### Your task
Pull out each line of the records below that contains the word "should".

### Data supplied
==========

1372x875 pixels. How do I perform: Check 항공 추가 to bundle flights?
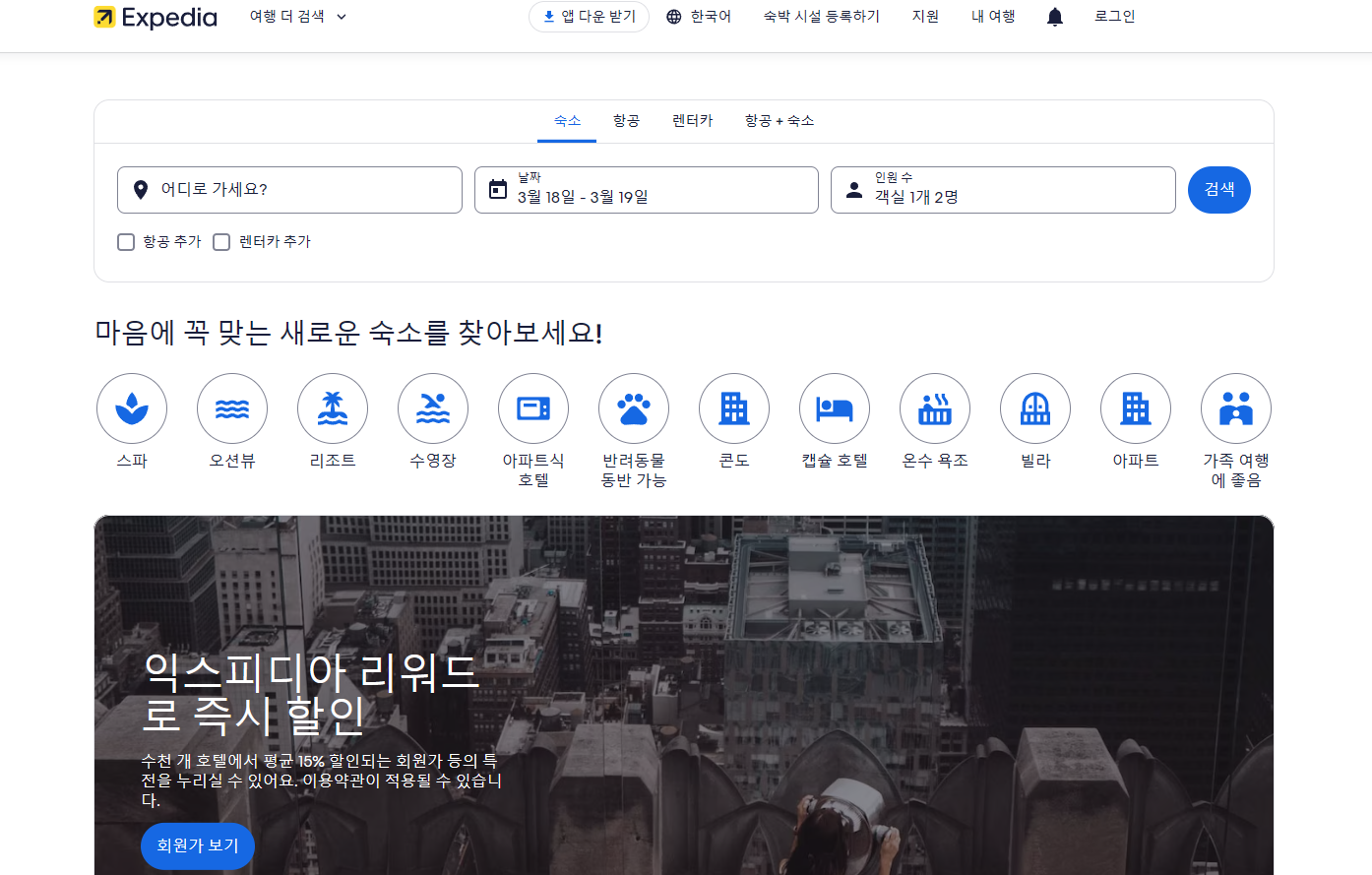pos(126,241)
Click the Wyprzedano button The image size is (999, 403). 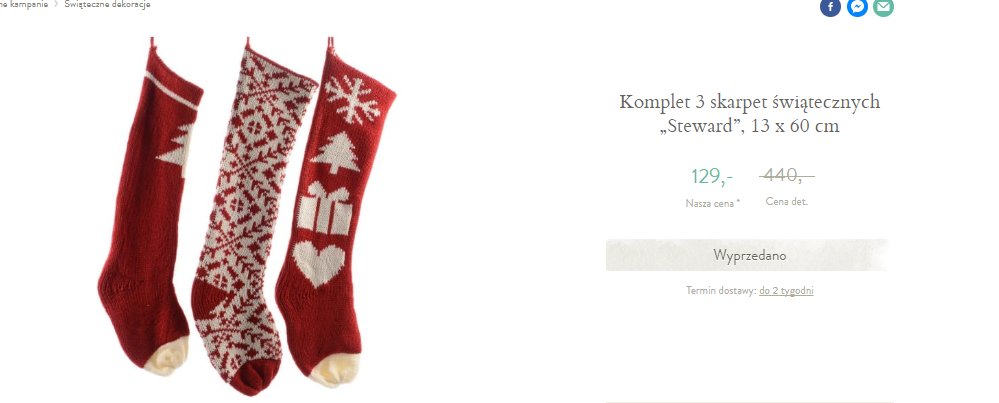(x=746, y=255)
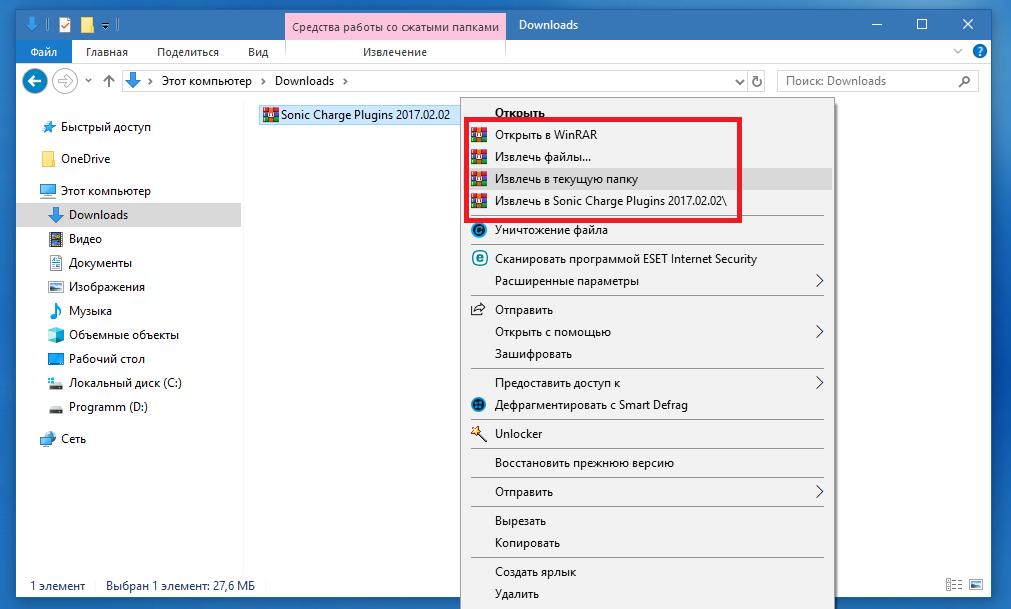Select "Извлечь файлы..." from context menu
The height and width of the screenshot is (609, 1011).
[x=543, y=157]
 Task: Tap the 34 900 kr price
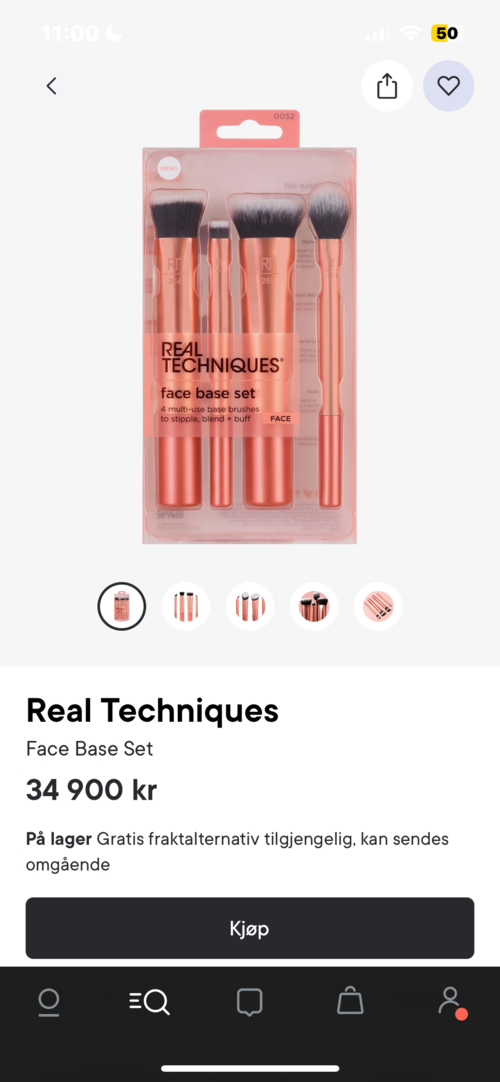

==========

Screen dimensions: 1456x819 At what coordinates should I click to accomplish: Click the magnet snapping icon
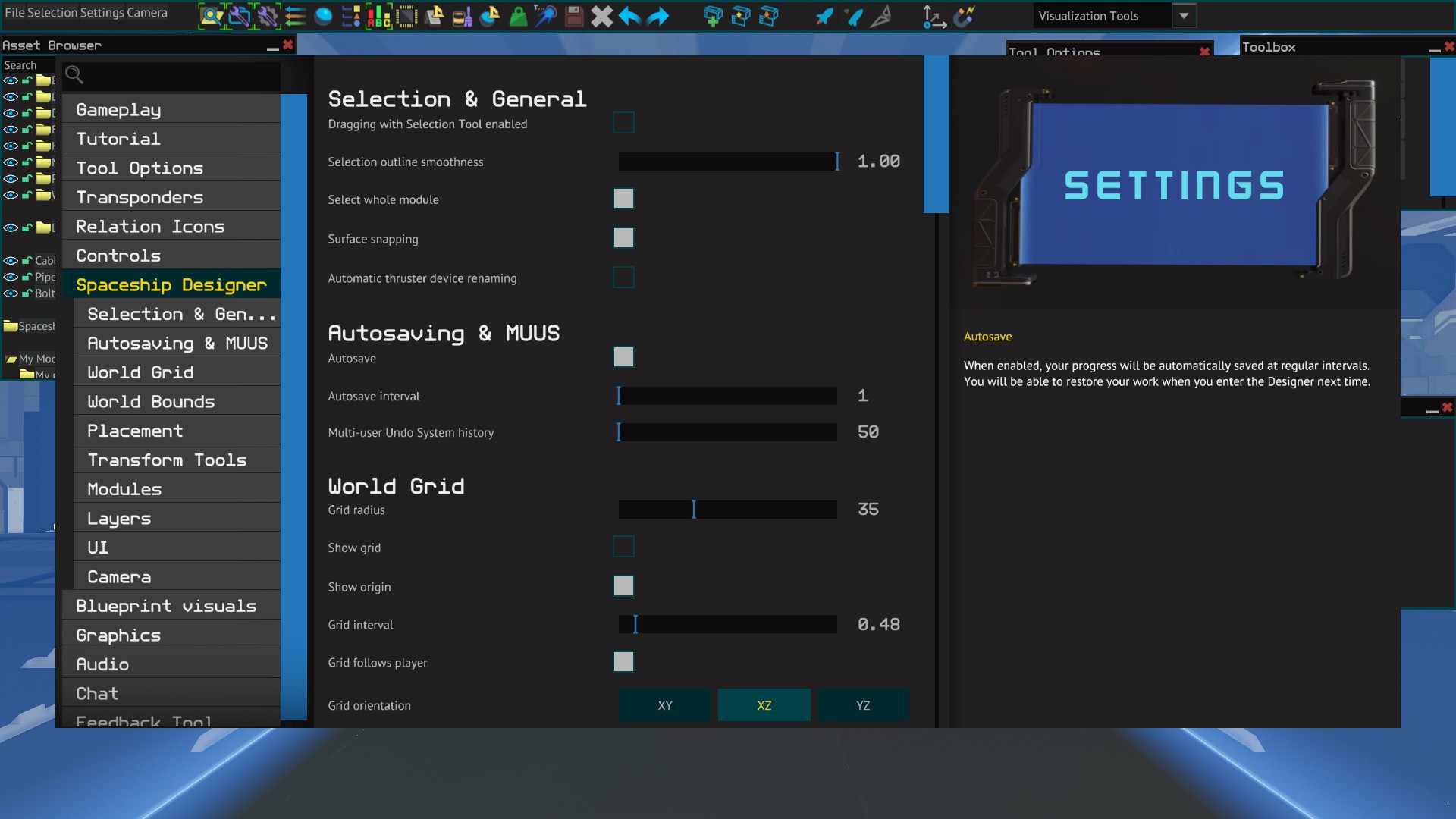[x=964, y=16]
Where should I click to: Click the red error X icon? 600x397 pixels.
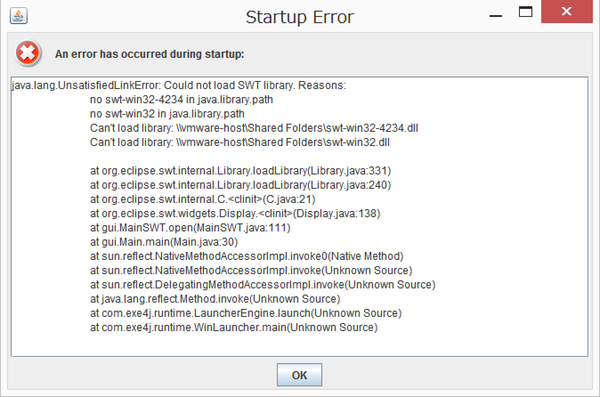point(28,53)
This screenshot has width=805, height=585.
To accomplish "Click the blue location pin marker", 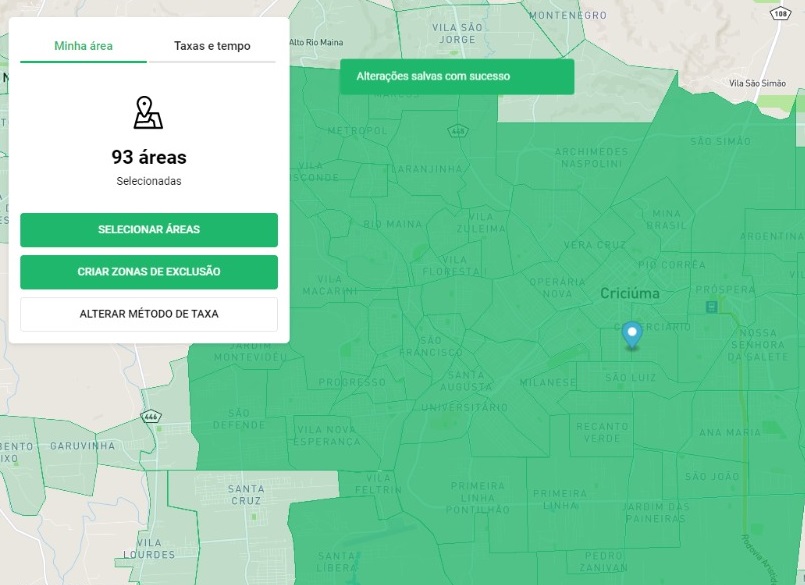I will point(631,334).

==========

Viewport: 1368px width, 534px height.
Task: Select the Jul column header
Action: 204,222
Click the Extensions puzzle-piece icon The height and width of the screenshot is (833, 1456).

==========

### The solution
Screen dimensions: 1456x819 At what coordinates should I click to accomplish: Click the magnet snapping icon
Where should I click to: Click the red error X icon? 600x397 pixels.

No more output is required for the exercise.